====== Source extract ======

The headlines in a popular tabloid on a supermarket rack caught my eye this week.
Are young people becoming addicted to the internet?
Another news article referred to the internet as a ‘digital drug.’
As with each of my novels, the plot is usually driven by a social issue which nags at me, makes me want to shed light on, and hopefully find some balance and meaning via the resolution in the narrative. My latest novella, Stalkbook highlights the influence social media has on our perceptions of ourselves and others, and on the dynamics of our relationships, especially amongst young people like the main characters Gilly and Dylan and their student friends.
Similarly, my previous novel, Blue Is The Object draws attention to the easy accessibility of pornography for young people and the darker side of our hyper-sexualised culture, which the heroine Azur and best friend Nikki get caught up in. Another concern today is how social media is contributing to a rise in narcissistic behaviour, the impact of which is explored in The Life Coach Less Travelled through the voices of those close to, and who suffer from, the scheming protaganist, Su Litigio.

====== Stored data ======

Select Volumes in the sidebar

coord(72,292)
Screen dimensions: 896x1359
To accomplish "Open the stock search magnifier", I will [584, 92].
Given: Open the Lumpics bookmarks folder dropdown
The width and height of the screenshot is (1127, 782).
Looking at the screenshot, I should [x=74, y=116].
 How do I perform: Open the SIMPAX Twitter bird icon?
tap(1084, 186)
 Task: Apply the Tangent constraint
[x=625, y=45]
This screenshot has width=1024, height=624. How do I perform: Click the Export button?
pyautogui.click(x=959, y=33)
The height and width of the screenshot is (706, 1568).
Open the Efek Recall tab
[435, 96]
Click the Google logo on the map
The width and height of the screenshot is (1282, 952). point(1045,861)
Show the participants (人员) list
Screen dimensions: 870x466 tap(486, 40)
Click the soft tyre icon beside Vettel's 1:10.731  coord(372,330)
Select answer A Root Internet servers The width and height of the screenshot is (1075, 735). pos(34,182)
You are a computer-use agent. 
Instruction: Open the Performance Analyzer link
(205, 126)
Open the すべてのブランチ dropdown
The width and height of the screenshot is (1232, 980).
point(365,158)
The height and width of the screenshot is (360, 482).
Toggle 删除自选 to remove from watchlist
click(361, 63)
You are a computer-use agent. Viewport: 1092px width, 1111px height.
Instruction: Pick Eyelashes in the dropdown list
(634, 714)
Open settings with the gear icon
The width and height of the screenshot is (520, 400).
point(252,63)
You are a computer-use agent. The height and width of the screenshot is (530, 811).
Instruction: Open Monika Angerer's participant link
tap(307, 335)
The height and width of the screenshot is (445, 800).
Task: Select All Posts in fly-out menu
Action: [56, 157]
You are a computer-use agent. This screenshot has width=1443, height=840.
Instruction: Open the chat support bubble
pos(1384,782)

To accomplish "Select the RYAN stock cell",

======

Task goal: Please reproduce, word for word, everything in the source extract from "Similarly, my previous" down to "protaganist, Su Litigio.".

The answer:
Similarly, my previous novel, Blue Is The Object draws attention to the easy accessibility of pornography for young people and the darker side of our hyper-sexualised culture, which the heroine Azur and best friend Nikki get caught up in. Another concern today is how social media is contributing to a rise in narcissistic behaviour, the impact of which is explored in The Life Coach Less Travelled through the voices of those close to, and who suffer from, the scheming protaganist, Su Litigio.